# Problem description:
Only one span of the listing below should come back. It runs from the line with "The width and height of the screenshot is (972, 726)." through the line with "Given: Click the", and each of its lines must be reproduced exactly.

# The data:
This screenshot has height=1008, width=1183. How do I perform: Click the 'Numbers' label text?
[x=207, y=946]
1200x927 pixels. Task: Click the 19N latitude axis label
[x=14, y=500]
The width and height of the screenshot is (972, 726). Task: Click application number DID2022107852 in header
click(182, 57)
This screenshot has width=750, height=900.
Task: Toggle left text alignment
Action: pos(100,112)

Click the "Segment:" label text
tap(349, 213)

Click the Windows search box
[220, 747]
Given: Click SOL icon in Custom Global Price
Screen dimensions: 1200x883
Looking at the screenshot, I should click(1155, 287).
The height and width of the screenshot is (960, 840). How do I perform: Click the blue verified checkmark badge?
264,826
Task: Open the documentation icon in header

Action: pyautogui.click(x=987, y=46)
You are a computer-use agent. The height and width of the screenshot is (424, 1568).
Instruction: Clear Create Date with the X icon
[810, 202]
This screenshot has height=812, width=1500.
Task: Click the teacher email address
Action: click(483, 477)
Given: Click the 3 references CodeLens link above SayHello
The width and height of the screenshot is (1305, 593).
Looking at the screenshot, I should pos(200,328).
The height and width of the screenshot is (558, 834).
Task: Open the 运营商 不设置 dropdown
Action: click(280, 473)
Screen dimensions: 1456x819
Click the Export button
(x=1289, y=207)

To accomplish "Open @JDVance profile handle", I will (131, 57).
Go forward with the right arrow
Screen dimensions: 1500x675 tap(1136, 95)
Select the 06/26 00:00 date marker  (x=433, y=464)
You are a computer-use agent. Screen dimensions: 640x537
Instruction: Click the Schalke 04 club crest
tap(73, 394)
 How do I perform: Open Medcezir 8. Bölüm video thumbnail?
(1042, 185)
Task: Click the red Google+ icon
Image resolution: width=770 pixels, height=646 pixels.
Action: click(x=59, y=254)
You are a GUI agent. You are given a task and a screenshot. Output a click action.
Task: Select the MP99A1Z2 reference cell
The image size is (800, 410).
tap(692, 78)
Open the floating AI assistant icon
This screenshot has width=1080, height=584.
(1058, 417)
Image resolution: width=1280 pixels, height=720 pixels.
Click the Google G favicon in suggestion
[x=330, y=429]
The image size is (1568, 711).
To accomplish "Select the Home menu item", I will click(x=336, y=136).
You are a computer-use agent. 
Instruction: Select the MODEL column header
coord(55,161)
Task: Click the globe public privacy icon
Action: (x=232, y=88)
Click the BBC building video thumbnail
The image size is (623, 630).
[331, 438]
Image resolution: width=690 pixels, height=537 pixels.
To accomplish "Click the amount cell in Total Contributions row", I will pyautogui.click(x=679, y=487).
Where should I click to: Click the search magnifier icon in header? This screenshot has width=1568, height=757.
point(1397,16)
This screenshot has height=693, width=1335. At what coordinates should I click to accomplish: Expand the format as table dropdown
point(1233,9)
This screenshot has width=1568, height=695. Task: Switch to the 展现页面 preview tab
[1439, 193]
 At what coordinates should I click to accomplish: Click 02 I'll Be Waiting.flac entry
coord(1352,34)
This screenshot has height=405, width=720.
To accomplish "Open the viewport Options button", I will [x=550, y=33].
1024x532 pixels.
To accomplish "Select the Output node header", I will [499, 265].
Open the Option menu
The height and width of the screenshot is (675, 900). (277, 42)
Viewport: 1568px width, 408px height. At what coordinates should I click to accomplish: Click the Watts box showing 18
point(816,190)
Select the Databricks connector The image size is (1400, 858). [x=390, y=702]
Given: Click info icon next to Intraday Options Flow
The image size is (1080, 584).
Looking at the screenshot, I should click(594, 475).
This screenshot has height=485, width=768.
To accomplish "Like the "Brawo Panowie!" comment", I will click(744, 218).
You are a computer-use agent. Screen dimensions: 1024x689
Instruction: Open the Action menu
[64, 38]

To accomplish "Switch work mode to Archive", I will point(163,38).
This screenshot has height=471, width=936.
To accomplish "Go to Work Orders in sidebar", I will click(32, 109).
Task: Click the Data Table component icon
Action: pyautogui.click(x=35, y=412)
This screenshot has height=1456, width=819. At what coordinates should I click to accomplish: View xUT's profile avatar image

# Solution to this problem:
The width and height of the screenshot is (972, 726). Task: Click application number DID2022107852 in header
click(182, 57)
This screenshot has width=750, height=900.
Task: Toggle left text alignment
Action: pos(100,112)

Click the "Segment:" label text
tap(349, 213)

Click the Windows search box
[220, 747]
Given: Click SOL icon in Custom Global Price
Screen dimensions: 1200x883
Looking at the screenshot, I should click(1155, 287).
The height and width of the screenshot is (960, 840). How do I perform: Click the blue verified checkmark badge?
264,826
Task: Open the documentation icon in header

Action: pyautogui.click(x=987, y=46)
You are a computer-use agent. The height and width of the screenshot is (424, 1568).
Instruction: Clear Create Date with the X icon
[810, 202]
This screenshot has height=812, width=1500.
Task: Click the teacher email address
Action: click(483, 477)
Given: Click the 3 references CodeLens link above SayHello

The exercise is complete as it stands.